START DATASET EXCERPTS

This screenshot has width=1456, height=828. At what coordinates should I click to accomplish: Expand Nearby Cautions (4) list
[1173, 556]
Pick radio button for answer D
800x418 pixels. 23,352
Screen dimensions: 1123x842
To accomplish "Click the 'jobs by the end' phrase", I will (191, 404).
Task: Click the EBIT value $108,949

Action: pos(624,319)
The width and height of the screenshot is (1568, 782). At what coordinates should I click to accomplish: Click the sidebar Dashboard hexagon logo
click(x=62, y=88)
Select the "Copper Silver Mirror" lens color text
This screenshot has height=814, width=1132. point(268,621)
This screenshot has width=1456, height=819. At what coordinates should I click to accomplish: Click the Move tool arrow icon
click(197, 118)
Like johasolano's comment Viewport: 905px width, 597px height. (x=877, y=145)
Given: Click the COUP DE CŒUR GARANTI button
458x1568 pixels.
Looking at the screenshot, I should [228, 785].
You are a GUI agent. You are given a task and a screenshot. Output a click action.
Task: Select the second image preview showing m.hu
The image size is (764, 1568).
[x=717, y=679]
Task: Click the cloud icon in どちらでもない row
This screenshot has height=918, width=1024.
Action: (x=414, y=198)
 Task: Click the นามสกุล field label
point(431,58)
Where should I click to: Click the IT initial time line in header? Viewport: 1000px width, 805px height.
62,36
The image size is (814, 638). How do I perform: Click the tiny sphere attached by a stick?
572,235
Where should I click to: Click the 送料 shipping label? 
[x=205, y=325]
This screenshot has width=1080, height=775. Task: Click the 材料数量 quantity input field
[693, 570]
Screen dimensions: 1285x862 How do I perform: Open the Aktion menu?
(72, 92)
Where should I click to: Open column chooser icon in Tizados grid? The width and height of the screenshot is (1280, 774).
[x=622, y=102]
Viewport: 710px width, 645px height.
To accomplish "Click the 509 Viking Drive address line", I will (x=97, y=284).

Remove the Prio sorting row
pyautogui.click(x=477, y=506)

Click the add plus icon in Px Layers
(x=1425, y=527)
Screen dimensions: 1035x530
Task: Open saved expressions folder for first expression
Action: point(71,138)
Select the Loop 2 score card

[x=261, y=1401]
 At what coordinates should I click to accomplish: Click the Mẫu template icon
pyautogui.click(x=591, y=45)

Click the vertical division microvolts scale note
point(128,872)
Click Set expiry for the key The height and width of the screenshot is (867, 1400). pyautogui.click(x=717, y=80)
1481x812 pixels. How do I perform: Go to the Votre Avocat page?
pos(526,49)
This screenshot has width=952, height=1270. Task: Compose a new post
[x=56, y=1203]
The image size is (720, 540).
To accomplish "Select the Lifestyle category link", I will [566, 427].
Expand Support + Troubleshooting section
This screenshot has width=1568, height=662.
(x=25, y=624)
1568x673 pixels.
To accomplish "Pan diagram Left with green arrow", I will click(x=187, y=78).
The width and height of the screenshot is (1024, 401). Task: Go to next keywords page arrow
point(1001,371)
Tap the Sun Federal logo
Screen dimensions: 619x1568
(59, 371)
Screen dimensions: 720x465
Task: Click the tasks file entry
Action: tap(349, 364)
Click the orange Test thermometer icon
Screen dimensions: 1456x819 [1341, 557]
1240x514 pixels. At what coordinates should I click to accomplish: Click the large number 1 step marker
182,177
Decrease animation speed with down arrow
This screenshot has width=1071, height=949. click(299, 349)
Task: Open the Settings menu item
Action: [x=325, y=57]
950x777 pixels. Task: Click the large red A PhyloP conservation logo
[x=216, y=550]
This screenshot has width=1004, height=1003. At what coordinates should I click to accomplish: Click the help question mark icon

END DATASET EXCERPTS

● **TASK DIRECTIONS**:
Transcribe each entry verbatim, leaving none out.

● **OUTPUT**:
This screenshot has width=1456, height=828. At what coordinates should I click to accomplish: Expand Nearby Cautions (4) list
[1173, 556]
Pick radio button for answer D
800x418 pixels. 23,352
Screen dimensions: 1123x842
To accomplish "Click the 'jobs by the end' phrase", I will (191, 404).
Task: Click the EBIT value $108,949

Action: pos(624,319)
The width and height of the screenshot is (1568, 782). At what coordinates should I click to accomplish: Click the sidebar Dashboard hexagon logo
click(x=62, y=88)
Select the "Copper Silver Mirror" lens color text
This screenshot has height=814, width=1132. point(268,621)
This screenshot has width=1456, height=819. At what coordinates should I click to accomplish: Click the Move tool arrow icon
click(197, 118)
Like johasolano's comment Viewport: 905px width, 597px height. (x=877, y=145)
Given: Click the COUP DE CŒUR GARANTI button
458x1568 pixels.
Looking at the screenshot, I should [228, 785].
You are a GUI agent. You are given a task and a screenshot. Output a click action.
Task: Select the second image preview showing m.hu
The image size is (764, 1568).
[x=717, y=679]
Task: Click the cloud icon in どちらでもない row
This screenshot has height=918, width=1024.
Action: (x=414, y=198)
 Task: Click the นามสกุล field label
point(431,58)
Where should I click to: Click the IT initial time line in header? Viewport: 1000px width, 805px height.
62,36
The image size is (814, 638). How do I perform: Click the tiny sphere attached by a stick?
572,235
Where should I click to: Click the 送料 shipping label? 
[x=205, y=325]
This screenshot has width=1080, height=775. Task: Click the 材料数量 quantity input field
[693, 570]
Screen dimensions: 1285x862 How do I perform: Open the Aktion menu?
(72, 92)
Where should I click to: Open column chooser icon in Tizados grid? The width and height of the screenshot is (1280, 774).
[x=622, y=102]
Viewport: 710px width, 645px height.
To accomplish "Click the 509 Viking Drive address line", I will (x=97, y=284).

Remove the Prio sorting row
pyautogui.click(x=477, y=506)

Click the add plus icon in Px Layers
(x=1425, y=527)
Screen dimensions: 1035x530
Task: Open saved expressions folder for first expression
Action: point(71,138)
Select the Loop 2 score card

[x=261, y=1401]
 At what coordinates should I click to accomplish: Click the Mẫu template icon
pyautogui.click(x=591, y=45)

Click the vertical division microvolts scale note
point(128,872)
Click Set expiry for the key The height and width of the screenshot is (867, 1400). pyautogui.click(x=717, y=80)
1481x812 pixels. How do I perform: Go to the Votre Avocat page?
pos(526,49)
This screenshot has width=952, height=1270. Task: Compose a new post
[x=56, y=1203]
The image size is (720, 540).
To accomplish "Select the Lifestyle category link", I will [566, 427].
Expand Support + Troubleshooting section
This screenshot has width=1568, height=662.
(x=25, y=624)
1568x673 pixels.
To accomplish "Pan diagram Left with green arrow", I will click(x=187, y=78).
The width and height of the screenshot is (1024, 401). Task: Go to next keywords page arrow
point(1001,371)
Tap the Sun Federal logo
Screen dimensions: 619x1568
(59, 371)
Screen dimensions: 720x465
Task: Click the tasks file entry
Action: tap(349, 364)
Click the orange Test thermometer icon
Screen dimensions: 1456x819 [1341, 557]
1240x514 pixels. At what coordinates should I click to accomplish: Click the large number 1 step marker
182,177
Decrease animation speed with down arrow
This screenshot has width=1071, height=949. click(299, 349)
Task: Open the Settings menu item
Action: [x=325, y=57]
950x777 pixels. Task: Click the large red A PhyloP conservation logo
[x=216, y=550]
This screenshot has width=1004, height=1003. At what coordinates should I click to accomplish: Click the help question mark icon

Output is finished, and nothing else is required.